Exercise instructions: With the pictures omitted, output word for word the lines from the one containing "icon in sidebar" through the end of the records.
::: Source data
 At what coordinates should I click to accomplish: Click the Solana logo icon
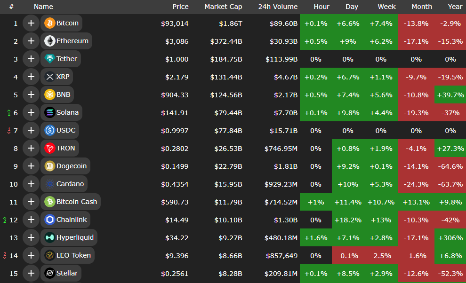tap(49, 112)
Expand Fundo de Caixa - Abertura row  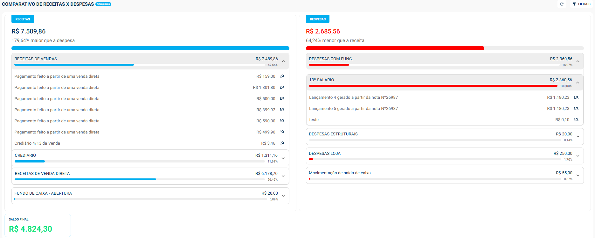click(283, 196)
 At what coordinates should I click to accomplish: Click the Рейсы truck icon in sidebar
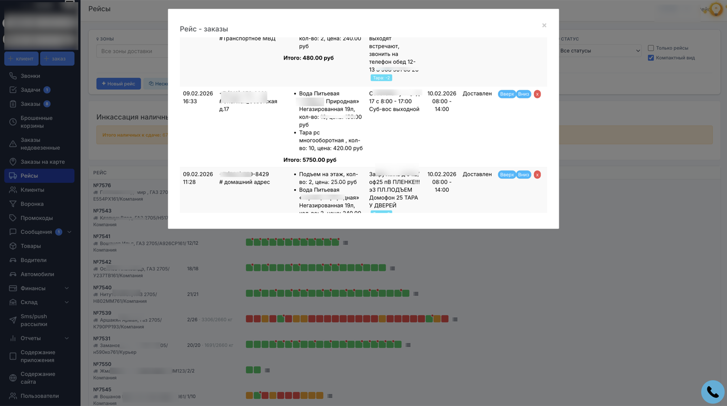[x=13, y=176]
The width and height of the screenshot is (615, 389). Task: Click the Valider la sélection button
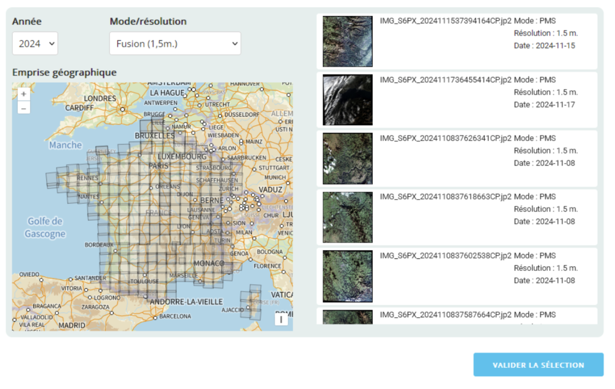[538, 365]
::::::
Solution to the exercise:
 At what coordinates should I click to accomplish: Click the Рейсы truck icon in sidebar
[x=13, y=176]
The width and height of the screenshot is (615, 389). Task: Click the Valider la sélection button
[538, 365]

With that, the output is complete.